• [O QUE FAZER]:
#1 As afirmações abaixo estão de acordo com o documento de origem? Responda sim ou não a cada uma, citando literalmente as palavras do documento de origem que decidem.
(a) A verba 28 da TGIS sujeita os prédios urbanos com afectação habitacional a imposto do selo à taxa de 1%.
(b) O tribunal entende que a expressão "afectação habitacional" abrange os terrenos para construção.
(c) Segundo o tribunal, o legislador declarou expressamente que a expressão "afectação habitacional" integra outras realidades.
#2 Copie palavra por palavra as linhas armazenadas, começando pela que contém "Task: Open the Media music note icon" e indo até o fim delas, com as duas pontas incluídas.

• [DOCUMENTO DE ORIGEM]:
======

Ora, um acto está suficientemente fundamentado sempre que um destinatário normal colocado perante ele, fique ciente das razões que sustentam a decisão nele prolatada (ver a este respeito Acórdão do STA[8], processo 42180 de 20 de Novembro de 2002).
3.2- Quanto à tributação em imposto do selo de um terreno para construção, no qual não existem quaisquer edificações, mas que na determinação do seu valor patrimonial tributário lhe foi aplicado o coeficiente de afectação habitacional, apurando-se um valor igual ou superior a €1000000,00 cai no âmbito da sujeição a imposto do selo prevista na verba 28 da TGIS aditada pelo artigo 4º da Lei 55-A/2012 de 29 de Dezembro iremos fazer uma análise desta norma de incidência com vista a retirarmos conclusões:
3.2.1 – A norma aditada estabelece, com interesse para o caso em apreciação, que os prédios urbanos com afectação habitacional ficam sujeitos ao pagamento do imposto do selo à taxa de 1% que recai sobre o valor patrimonial considerado para efeitos de IMI;
3.2.2 – O CIS[9] remete para o Código do CIMI a regulação do conceito de prédio e das matérias não reguladas quanto à verba 28 da TGIS (nº 6 do artigo 1º e nº2 do artigo 67º ambos do CIS);
3.2.3 – Se atentarmos então ao artigo 6º do CIMI, nele se estabelece que os prédios urbanos dividem-se em:
a) Habitacionais
b) Comerciais, industriais ou para serviços
c) Terrenos para Construção
d) Outros
Do seu número dois retira-se que habitacionais “ são os edifícios ou construções para tal licenciados, ou na falta de licença, que tenham como destino normal tal fim” e, o seu número três diz que terrenos para construção “ são os situados dentro ou fora de um aglomerado urbano, para os quais tenha sido concedida licença ou autorização de operação de loteamento ou construção, e ainda aqueles que assim tenham sido declarados no título aquisitivo…”
3.2.4 – Os conceitos enumerados neste normativo permitem-nos desde já concluir que prédios urbanos habitacionais são os licenciados ou que podem ser afectos a tal fim, enquanto os terrenos para construção também eles prédios urbanos, a sua afectação só pode ser a edificação e não outra;
3.2.5- Entende o tribunal que a formulação “afectação habitacional” contida na verba 28 da TGIS, aditada pela Lei 55-A/2012 de 29 de Outubro, só pode abarcar os prédios habitacionais referidos na alínea a) do nº 1 do artigo 6º do CIMI e não pode ser interpretada no sentido de abranger os terrenos para construção cuja afectação será sempre a edificação de prédios urbanos que poderão ter, no futuro, afectação habitacional, comercial ou para serviços. No caso em apreço nos autos ainda não há a concretização se as edificações a levar a efeito terão exclusiva afectação habitacional;
3.2.6 – Pretender-se que a expressão “afectação habitacional” usada pelo legislador tem o intuito integrador de outras realidades para além das identificadas, é, no entender do tribunal, contrário ao disposto no número dois do artigo 9º do Código Civil. Se o legislador o pretendesse, tê-lo-ia dito expressamente e não o fez.

======

• [LINHAS ARMAZENADAS]:
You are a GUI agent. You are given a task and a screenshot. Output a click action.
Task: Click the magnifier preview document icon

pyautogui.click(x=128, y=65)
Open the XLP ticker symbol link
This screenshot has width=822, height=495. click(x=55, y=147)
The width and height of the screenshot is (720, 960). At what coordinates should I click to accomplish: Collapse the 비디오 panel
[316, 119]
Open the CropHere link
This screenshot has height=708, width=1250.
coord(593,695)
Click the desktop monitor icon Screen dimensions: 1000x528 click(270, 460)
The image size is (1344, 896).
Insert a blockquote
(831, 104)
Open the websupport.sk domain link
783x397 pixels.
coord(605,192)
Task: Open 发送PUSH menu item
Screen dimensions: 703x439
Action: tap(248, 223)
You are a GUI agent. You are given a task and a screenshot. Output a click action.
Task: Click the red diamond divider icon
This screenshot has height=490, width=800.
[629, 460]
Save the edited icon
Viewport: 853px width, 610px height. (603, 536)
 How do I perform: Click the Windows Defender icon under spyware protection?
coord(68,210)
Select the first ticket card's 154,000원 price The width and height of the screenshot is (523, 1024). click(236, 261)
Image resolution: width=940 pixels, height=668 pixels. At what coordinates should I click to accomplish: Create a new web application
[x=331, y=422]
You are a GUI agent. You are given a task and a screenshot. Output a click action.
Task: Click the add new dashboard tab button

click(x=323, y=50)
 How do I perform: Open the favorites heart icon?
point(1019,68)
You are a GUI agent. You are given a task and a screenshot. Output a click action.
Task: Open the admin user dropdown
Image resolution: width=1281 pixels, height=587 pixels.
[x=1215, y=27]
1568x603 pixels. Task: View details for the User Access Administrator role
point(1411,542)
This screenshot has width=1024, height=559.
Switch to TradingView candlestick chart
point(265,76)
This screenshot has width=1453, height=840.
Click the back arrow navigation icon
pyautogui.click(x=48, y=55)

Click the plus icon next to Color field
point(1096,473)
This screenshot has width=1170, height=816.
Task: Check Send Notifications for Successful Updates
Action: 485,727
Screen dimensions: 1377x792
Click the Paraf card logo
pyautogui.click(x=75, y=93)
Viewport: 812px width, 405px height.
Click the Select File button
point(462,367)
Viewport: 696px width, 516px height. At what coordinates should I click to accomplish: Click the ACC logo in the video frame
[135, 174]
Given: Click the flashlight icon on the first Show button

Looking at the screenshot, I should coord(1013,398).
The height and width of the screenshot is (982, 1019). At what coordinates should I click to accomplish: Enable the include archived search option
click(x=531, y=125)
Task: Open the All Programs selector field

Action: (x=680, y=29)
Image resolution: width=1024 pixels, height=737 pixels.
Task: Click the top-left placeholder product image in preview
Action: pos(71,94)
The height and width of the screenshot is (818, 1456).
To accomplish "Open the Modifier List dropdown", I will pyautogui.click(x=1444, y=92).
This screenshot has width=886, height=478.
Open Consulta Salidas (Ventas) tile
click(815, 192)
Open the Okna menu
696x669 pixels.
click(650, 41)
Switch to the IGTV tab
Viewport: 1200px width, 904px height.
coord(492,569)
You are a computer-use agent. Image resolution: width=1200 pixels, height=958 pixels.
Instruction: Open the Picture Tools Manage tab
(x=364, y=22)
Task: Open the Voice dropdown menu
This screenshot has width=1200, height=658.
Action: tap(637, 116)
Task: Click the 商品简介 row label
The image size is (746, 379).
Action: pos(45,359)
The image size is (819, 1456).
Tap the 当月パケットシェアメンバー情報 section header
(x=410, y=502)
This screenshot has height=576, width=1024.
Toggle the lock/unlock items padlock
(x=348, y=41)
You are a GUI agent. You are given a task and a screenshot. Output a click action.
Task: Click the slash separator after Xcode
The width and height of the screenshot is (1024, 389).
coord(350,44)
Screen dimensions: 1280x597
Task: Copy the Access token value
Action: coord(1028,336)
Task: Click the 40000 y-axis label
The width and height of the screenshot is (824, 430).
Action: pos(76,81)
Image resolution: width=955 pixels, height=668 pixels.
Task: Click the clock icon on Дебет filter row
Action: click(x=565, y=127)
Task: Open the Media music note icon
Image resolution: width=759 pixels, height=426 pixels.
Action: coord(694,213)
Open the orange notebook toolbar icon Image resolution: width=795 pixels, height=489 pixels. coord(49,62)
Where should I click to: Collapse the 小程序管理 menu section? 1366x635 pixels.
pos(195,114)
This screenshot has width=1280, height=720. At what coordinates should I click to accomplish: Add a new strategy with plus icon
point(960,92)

======

• [RESPOSTAS]:
#1
(a) Sim: "os prédios urbanos com afectação habitacional ficam sujeitos ao pagamento do imposto do selo à taxa de 1% que recai sobre o valor patrimonial considerado para efeitos de IMI".
(b) Não: "não pode ser interpretada no sentido de abranger os terrenos para construção".
(c) Não: "Se o legislador o pretendesse, tê-lo-ia dito expressamente e não o fez."

#2
Task: Open the Media music note icon
Image resolution: width=759 pixels, height=426 pixels.
Action: coord(694,213)
Open the orange notebook toolbar icon Image resolution: width=795 pixels, height=489 pixels. coord(49,62)
Where should I click to: Collapse the 小程序管理 menu section? 1366x635 pixels.
pos(195,114)
This screenshot has width=1280, height=720. At what coordinates should I click to accomplish: Add a new strategy with plus icon
point(960,92)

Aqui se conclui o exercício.